Last updated on: November 02, 2009 8:29 AM
About one third of the world's people spend nights in darkness, fearful of venturing out, unable to read, cook, sew or do anything else but sleep. But a business man in Houston, Texas named Mark Bent is on a mission to change that with flashlights that use the sun's energy to light up poor homes and villages at night.
To many Africans, Mark Bent is a hero. But he regards himself as someone who is fortunate to have the opportunity to help people by providing them with light.
"I am the most unlikely flashlight person you will have ever met," he said. "I really believe that God has led me to this point in my life."
Solar charged flashlight
Bent's innovation is a simple flashlight that can be recharged in sunlight and used for many hours at night for activities like reading.
"Most children in the developing world have to work," Bent says, "Just to stay alive so during the day they do not have time to read."
The idea for the solar flashlight came to Mark Bent when he was working as a U.S. diplomat in Africa in the 1990's. In 2006, he started Sun Night Solar in Houston and started providing simple flashlights to poor people in Africa.

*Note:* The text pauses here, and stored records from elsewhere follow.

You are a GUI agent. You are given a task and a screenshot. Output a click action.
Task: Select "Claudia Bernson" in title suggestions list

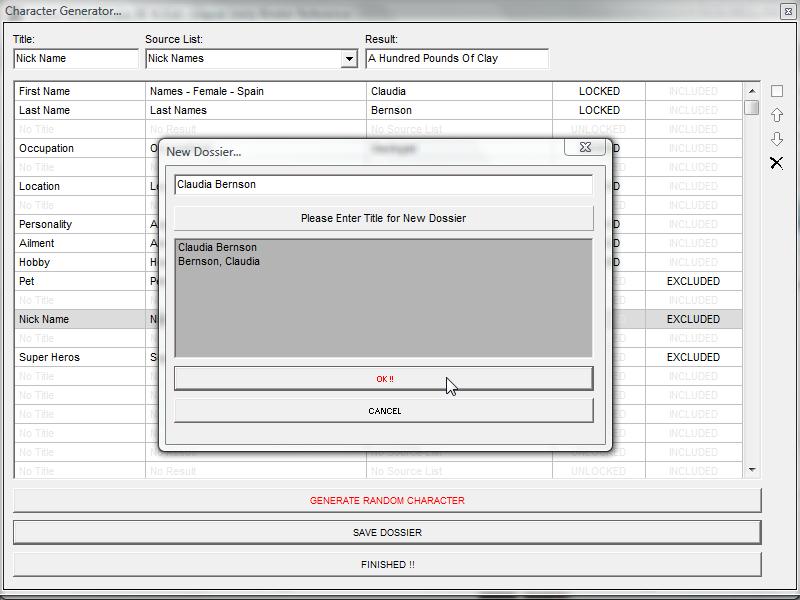pos(217,247)
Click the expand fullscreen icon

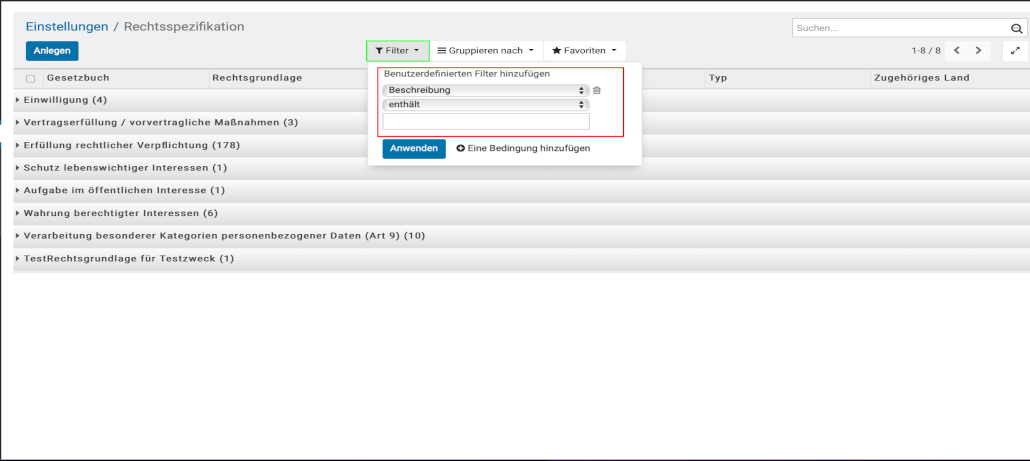click(x=1015, y=50)
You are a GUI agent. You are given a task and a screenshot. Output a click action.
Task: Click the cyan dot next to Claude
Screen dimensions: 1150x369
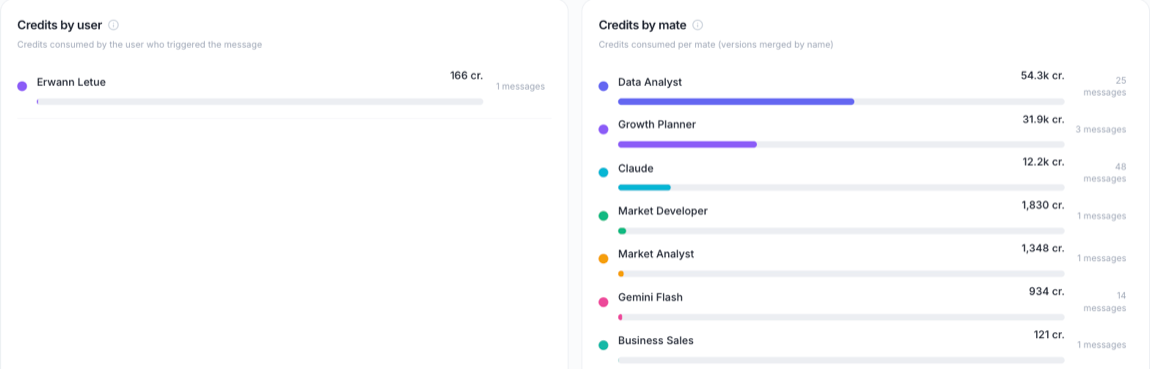coord(604,172)
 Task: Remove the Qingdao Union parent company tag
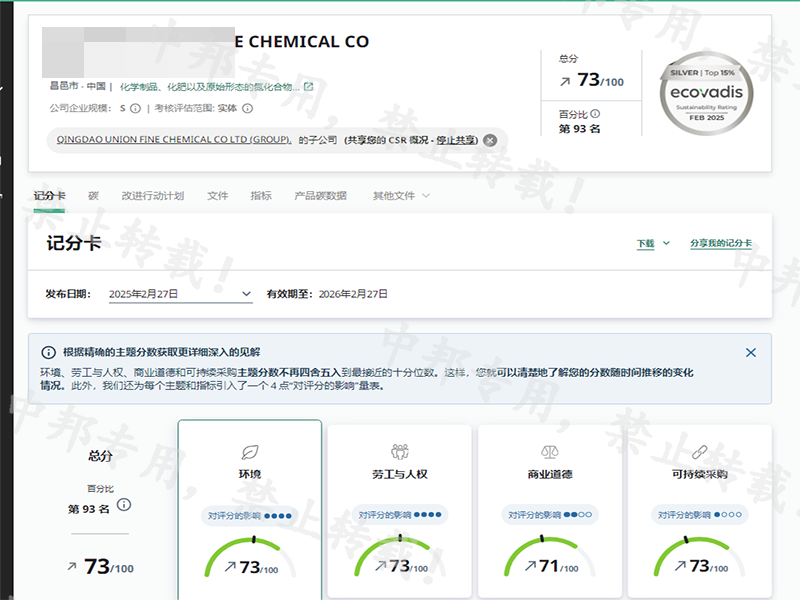tap(490, 140)
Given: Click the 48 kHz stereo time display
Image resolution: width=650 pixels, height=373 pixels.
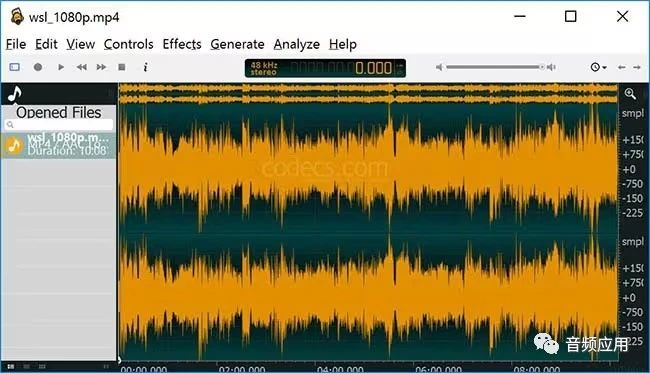Looking at the screenshot, I should [325, 68].
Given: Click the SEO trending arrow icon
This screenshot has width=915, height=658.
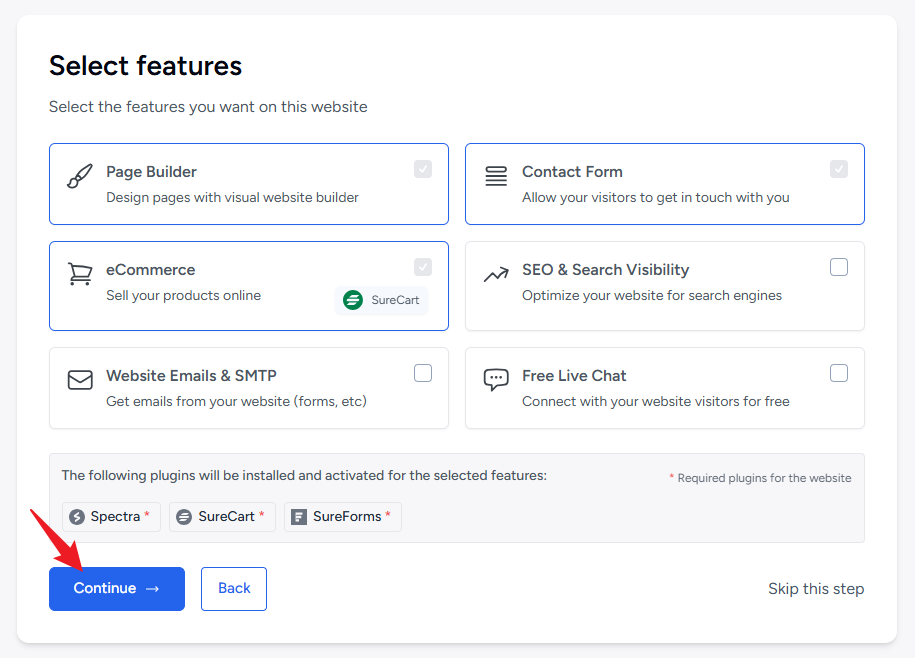Looking at the screenshot, I should pyautogui.click(x=496, y=274).
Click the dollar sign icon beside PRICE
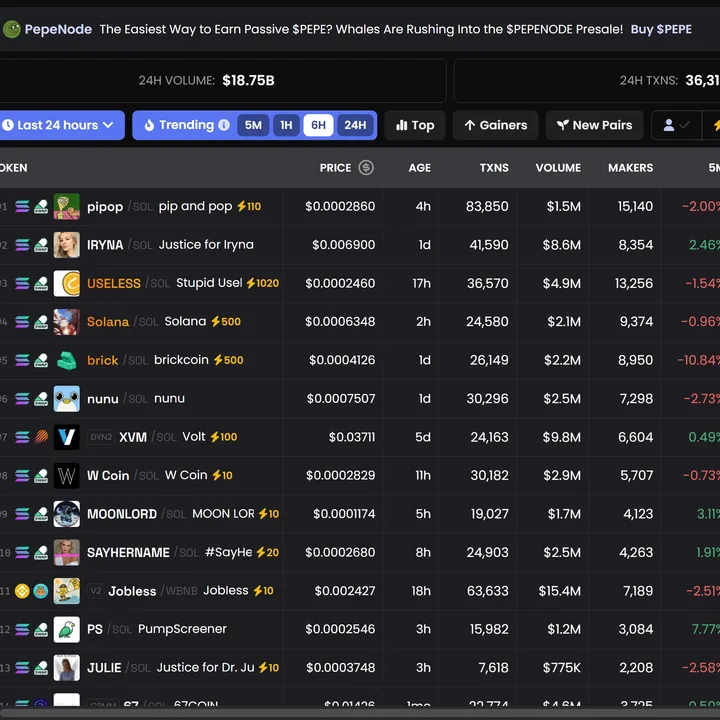Screen dimensions: 720x720 point(366,168)

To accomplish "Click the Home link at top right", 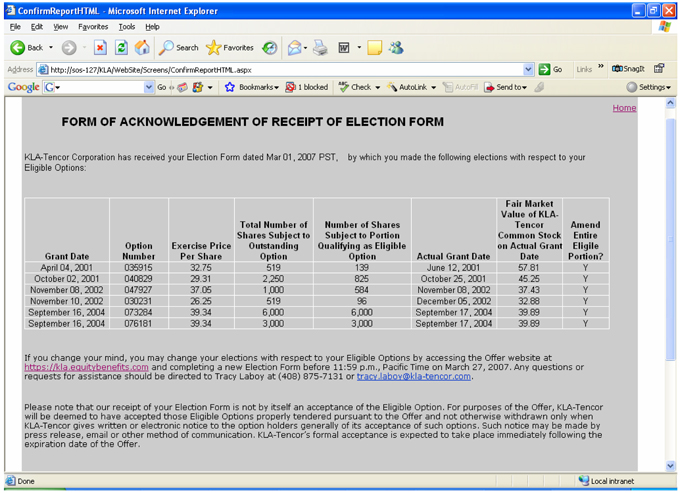I will [x=624, y=108].
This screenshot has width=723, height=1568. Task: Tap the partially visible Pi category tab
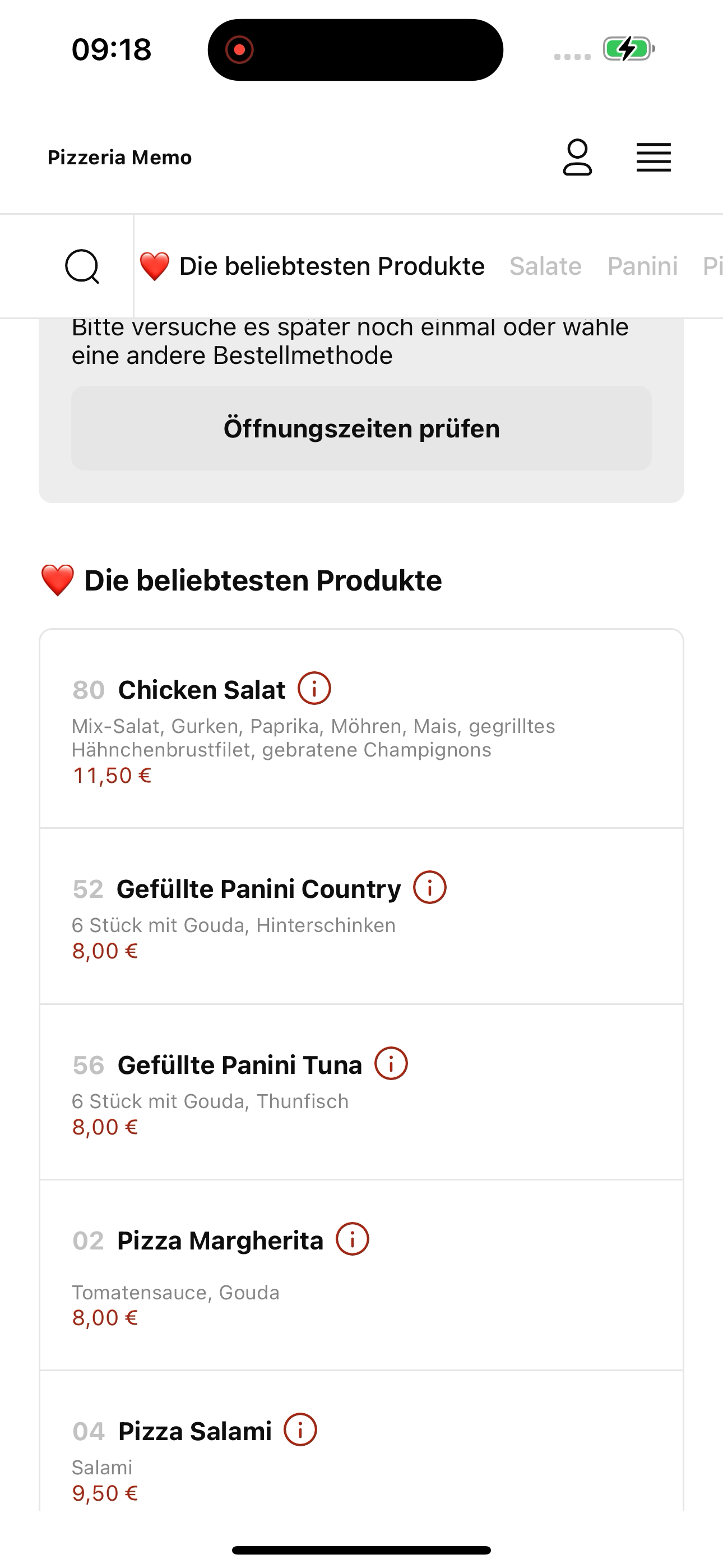[712, 266]
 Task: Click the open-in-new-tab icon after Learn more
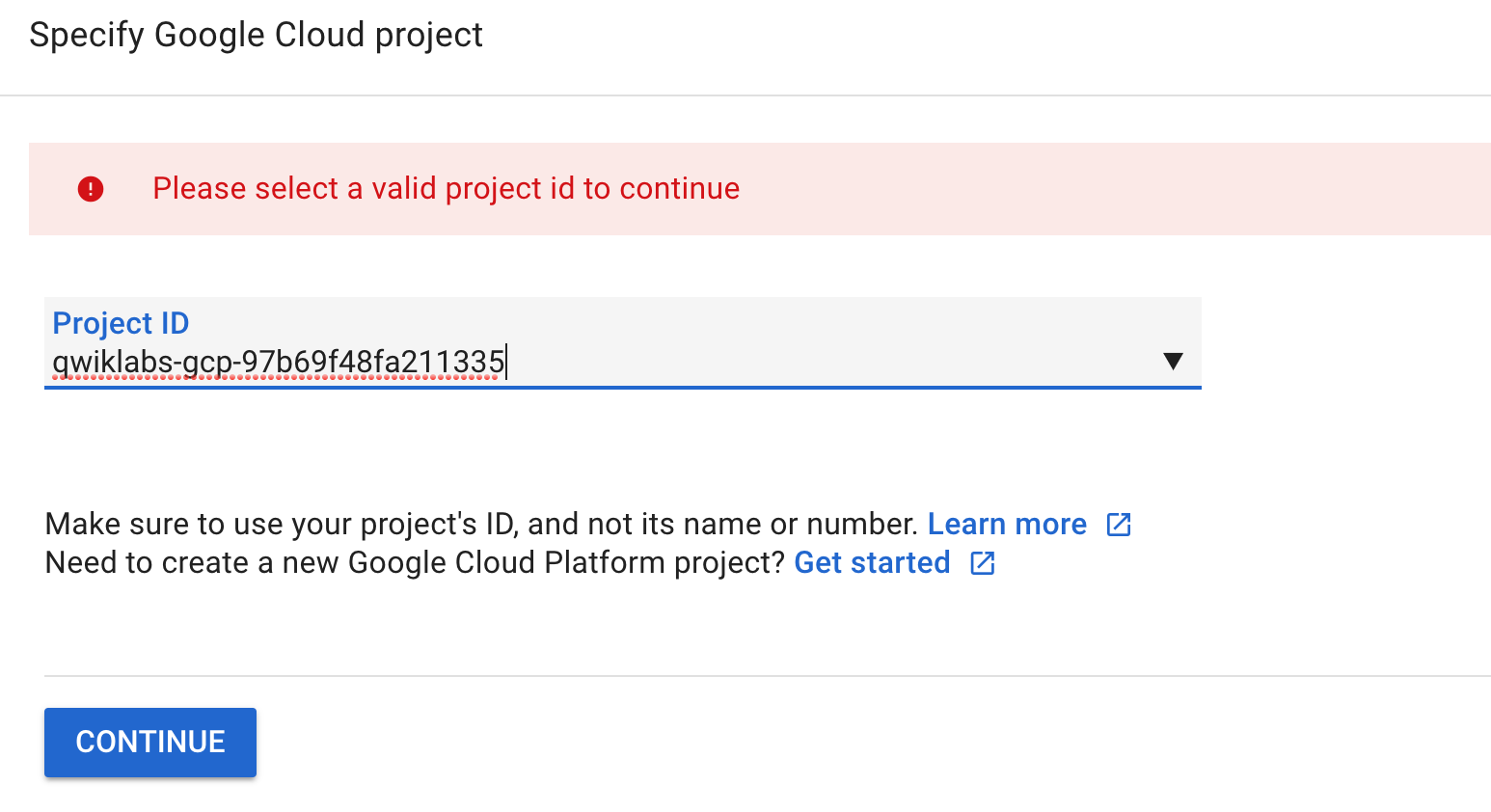[x=1118, y=524]
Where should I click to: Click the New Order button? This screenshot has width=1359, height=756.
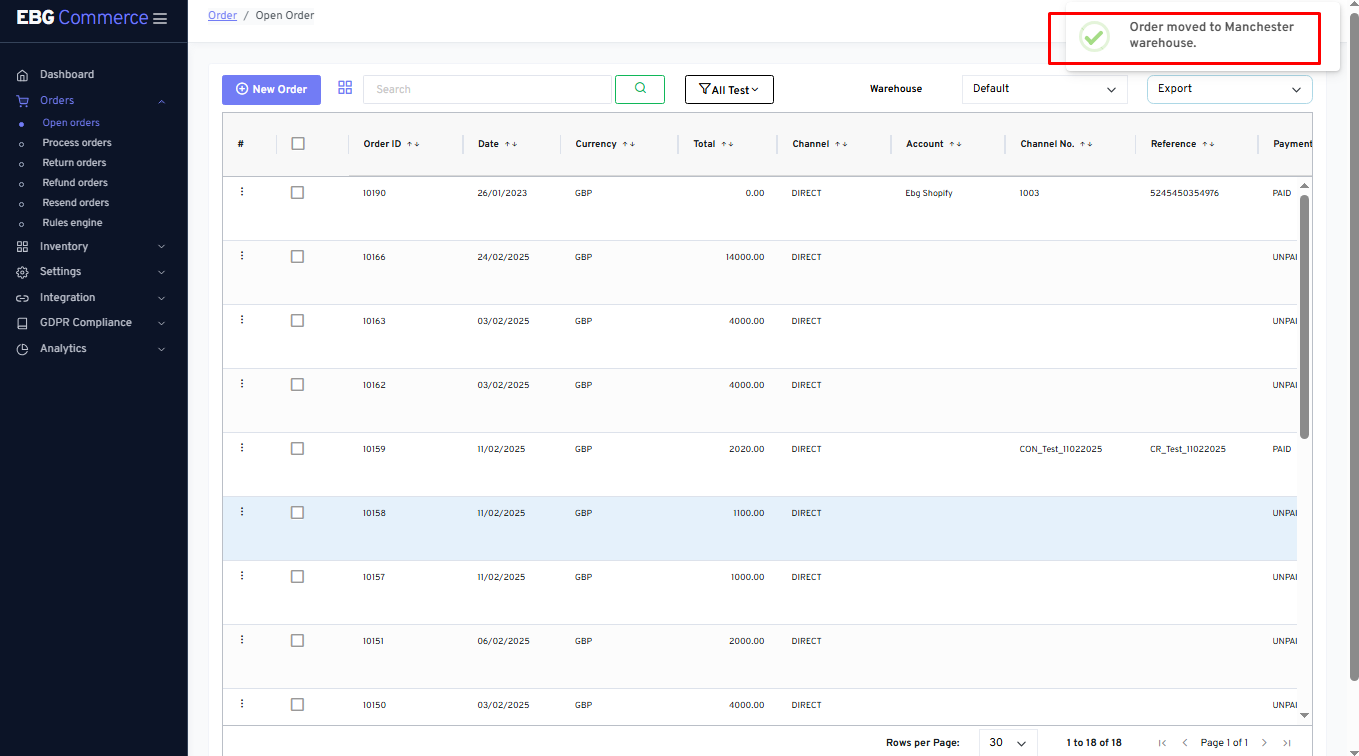click(x=272, y=89)
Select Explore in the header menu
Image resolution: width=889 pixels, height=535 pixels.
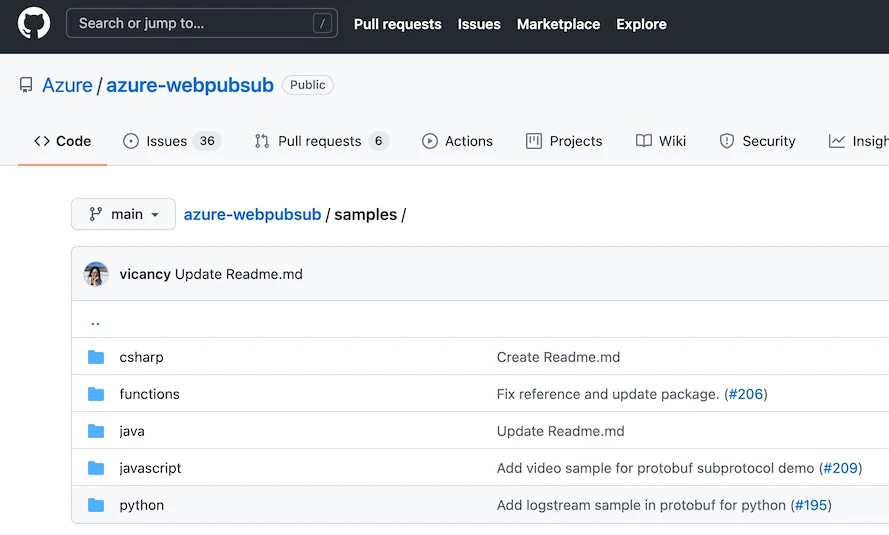[641, 24]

Demand is growing in Africa
With feedback from users in poor villages, Bent has made improvements on the newer models, including an array of light emitting diodes that can light a four-by-four meter room.
Demonstrating "Watch what happens to the light in my hand. It covers the entire area of my hand," he says, "It is no longer a directed, narrow beam of light. It is a very wide beam of light."
Bent's effort has been supported by private corporations and foundations, but demand is growing for the lights among outdoor enthusiasts. He hopes to make this a profitable business once he speeds up production and distribution.
"I am just honored to be a part of it," he said. "It cracks me up that I am in charge of it. Just being part of it, I find, is a deep honor."
Bent says he finds it rewarding to provide light for those who need it.